Exercise brief. Below are some entries; set them all down exactly.

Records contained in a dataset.
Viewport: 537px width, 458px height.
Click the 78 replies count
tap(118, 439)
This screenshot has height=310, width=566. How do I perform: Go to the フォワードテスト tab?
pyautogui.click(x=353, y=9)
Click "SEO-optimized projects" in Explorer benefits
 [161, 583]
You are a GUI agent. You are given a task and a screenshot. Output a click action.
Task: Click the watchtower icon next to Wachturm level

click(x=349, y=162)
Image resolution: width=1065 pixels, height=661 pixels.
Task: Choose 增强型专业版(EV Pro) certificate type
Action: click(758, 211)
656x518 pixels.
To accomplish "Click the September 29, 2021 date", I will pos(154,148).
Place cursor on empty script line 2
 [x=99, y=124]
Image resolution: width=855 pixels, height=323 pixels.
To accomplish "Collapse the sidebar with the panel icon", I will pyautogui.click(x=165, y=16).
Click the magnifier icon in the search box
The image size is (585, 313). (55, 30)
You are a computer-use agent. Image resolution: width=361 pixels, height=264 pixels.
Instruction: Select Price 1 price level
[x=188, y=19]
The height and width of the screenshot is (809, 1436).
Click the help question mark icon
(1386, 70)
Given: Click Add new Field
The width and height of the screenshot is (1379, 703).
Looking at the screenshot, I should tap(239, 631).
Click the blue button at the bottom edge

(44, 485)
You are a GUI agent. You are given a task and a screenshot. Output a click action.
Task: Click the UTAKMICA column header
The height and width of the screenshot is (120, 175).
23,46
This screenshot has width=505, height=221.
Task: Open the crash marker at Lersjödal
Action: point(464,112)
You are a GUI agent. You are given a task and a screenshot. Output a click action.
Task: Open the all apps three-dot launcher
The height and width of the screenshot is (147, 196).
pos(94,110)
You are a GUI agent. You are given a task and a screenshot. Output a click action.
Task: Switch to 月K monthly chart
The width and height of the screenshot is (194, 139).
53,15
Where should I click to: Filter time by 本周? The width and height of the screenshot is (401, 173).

Answer area.
Viewport: 537px width, 458px height.
Click the 78 replies count
tap(118, 439)
This screenshot has height=310, width=566. How do I perform: Go to the フォワードテスト tab?
pyautogui.click(x=353, y=9)
Click "SEO-optimized projects" in Explorer benefits
 [161, 583]
You are a GUI agent. You are given a task and a screenshot. Output a click action.
Task: Click the watchtower icon next to Wachturm level

click(x=349, y=162)
Image resolution: width=1065 pixels, height=661 pixels.
Task: Choose 增强型专业版(EV Pro) certificate type
Action: click(758, 211)
656x518 pixels.
To accomplish "Click the September 29, 2021 date", I will pos(154,148).
Place cursor on empty script line 2
 [x=99, y=124]
Image resolution: width=855 pixels, height=323 pixels.
To accomplish "Collapse the sidebar with the panel icon", I will pyautogui.click(x=165, y=16).
Click the magnifier icon in the search box
The image size is (585, 313). (55, 30)
You are a computer-use agent. Image resolution: width=361 pixels, height=264 pixels.
Instruction: Select Price 1 price level
[x=188, y=19]
The height and width of the screenshot is (809, 1436).
Click the help question mark icon
(1386, 70)
Given: Click Add new Field
The width and height of the screenshot is (1379, 703).
Looking at the screenshot, I should tap(239, 631).
Click the blue button at the bottom edge

(44, 485)
You are a GUI agent. You are given a task and a screenshot. Output a click action.
Task: Click the UTAKMICA column header
The height and width of the screenshot is (120, 175).
23,46
This screenshot has width=505, height=221.
Task: Open the crash marker at Lersjödal
Action: point(464,112)
You are a GUI agent. You are given a task and a screenshot. Output a click action.
Task: Open the all apps three-dot launcher
The height and width of the screenshot is (147, 196).
pos(94,110)
You are a GUI agent. You are given a task and a screenshot. Output a click action.
Task: Switch to 月K monthly chart
The width and height of the screenshot is (194, 139).
53,15
Where should I click to: Filter time by 本周? The width and height of the screenshot is (401, 173).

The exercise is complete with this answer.